Más allá de la insuficiencia renal, Humberto enfrenta una complicación adicional denominada osteodistrofia renal. Este trastorno, derivado de la falla en el funcionamiento de los riñones, provoca la debilidad y deformación de los huesos. Según explicó don Javier, las piernas de su hijo se deformaron tras el inicio de las sesiones de diálisis, lo que le impide caminar con normalidad. Para recuperar la movilidad, Humberto requiere urgentemente una prótesis cuyo costo supera los 9 millones de guaraníes, una cifra que resulta inalcanzable para el padre en su situación actual.

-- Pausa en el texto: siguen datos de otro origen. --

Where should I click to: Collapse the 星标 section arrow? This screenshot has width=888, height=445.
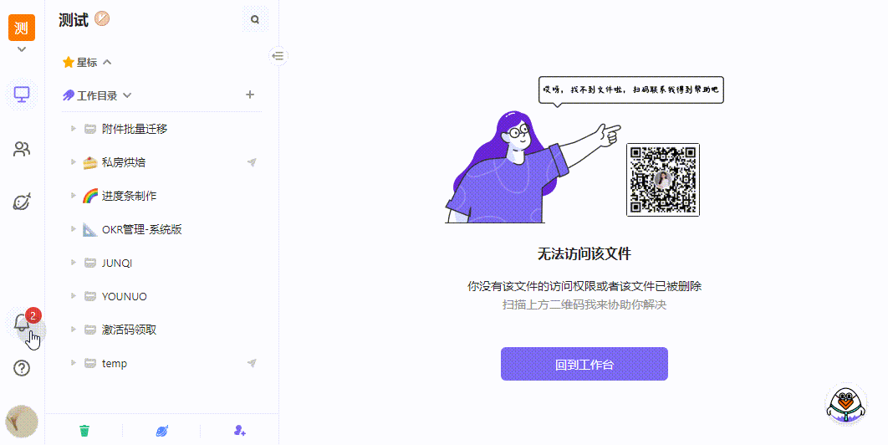(x=107, y=62)
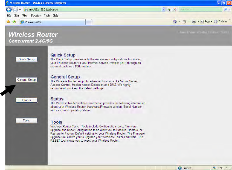Click the General Setup sidebar button
This screenshot has height=170, width=232.
(x=27, y=80)
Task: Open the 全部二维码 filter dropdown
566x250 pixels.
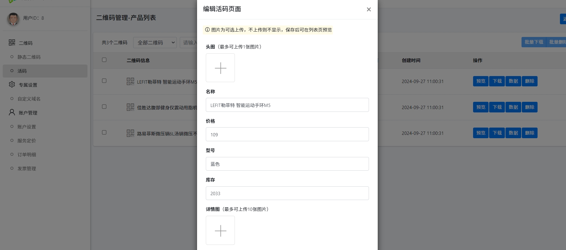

La crisis económica de la familia es total. Javier Zarza se desempeñaba anteriormente como albañil en su zona, oficio que le permitía generar ingresos para el sustento diario. Sin embargo, la naturaleza de las complicaciones renales de sus hijos exige una atención constante y una vigilancia que no permite ausencias. Al no poder dejar a Humberto y Víctor solos, don Javier ha tenido que abandonar sus labores remuneradas, quedando sin una fuente de ingresos fija mientras los gastos médicos y diarios continúan acumulándose.
Ante la impotencia de no poder costear el tratamiento y la prótesis necesaria para su hijo mayor, don Javier ha hecho un llamado público y desesperado a la ciudadanía y a las autoridades competentes. El padre manifiesta que ya no sabe cómo afrontar esta realidad y apela a la solidaridad de las personas de buen corazón para poder cubrir los costos médicos y los gastos cotidianos que implica la estancia en el hospital.
Para quienes deseen brindar apoyo a esta familia, se han habilitado canales de contacto directos. Las personas interesadas en colaborar pueden comunicarse al número telefónico 0985 645 302 o realizar transferencias bancarias utilizando el alias 5342106. Asimismo, existe la posibilidad de acercarse físicamente al albergue “Buen Samaritano”, el cual se encuentra funcionando dentro del predio del Hospital de Itauguá, donde la familia permanece refugiada mientras lucha por la salud de los hijos.